Figure 4. Partial dependency plots (PDPs) for the two most important predictors in the whole carcass rinse (WCR) final product random forest model. (A) Brood feed refers to up to the top 3 sources of protein in the brood feed. Ingredients include: barley (B), corn (C), oats (O), wheat (W), soy (S), cotton seed mill (M), peas (P). (B) RinseWaterChlor refers to whether the rinse water used during broiler processing was chlorinated or not. Levels for this variable include: yes (Y), no (N), organic acids used instead of chlorine (OA), yes with vinegar (YV), certified organic rinse used as wash (COR).
For both models, model performance was evaluated on a held-out test set. This test set was not used in training of the model, and is meant to resemble an independent, “real-world” data set. Confusion matrices for both models were generated to illustrate the comparison of model predictions and observed outcomes (Table 6). It is important to consider that in this context, false negatives are much more costly than false positives, as having a model that incorrectly misses positive contamination results can be more harmful than one that incorrectly predicts contamination. Thus, model sensitivity is of vast importance. The preharvest RF model had a sensitivity of 0.778 and a specificity of 0.846. Of the 326 model predictions, there were only 12 false negatives, but the model incorrectly predicted a positive result 42 times, indicating that the model appears to be fail-safe. To further illustrate these results, ROC curves and area under the ROC curve (AUC) were used (Figure 5). According to this statistic, the preharvest RF model performed exceptionally with an AUC of 0.876. The WCR model had a sensitivity of 0.800 and specificity of 0.886. Only 2 of the 45 test samples were false negatives.
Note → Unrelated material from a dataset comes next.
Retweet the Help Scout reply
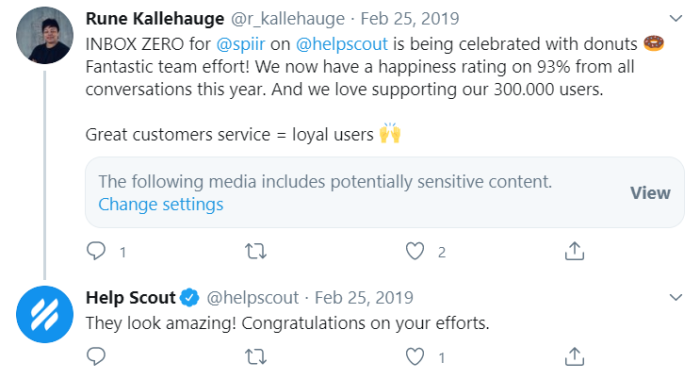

Additionally, the WCR RF model performed very well according to the ROC curve, with an AUC of 0.887 (Table 6).
Table 6. Predictive performance of the preharvest and whole carcass rinse (WCR) random forest models.
Figure 5. Receiver operating characteristic (ROC) curves for the environmental (solid line) and whole carcass rinse (dashed line) random forest models. The diagonal line represents the line of no discrimination, or the expectation of a random guess. Curves above this line are considered better than random guess. The area under each curve is referred to as AUC.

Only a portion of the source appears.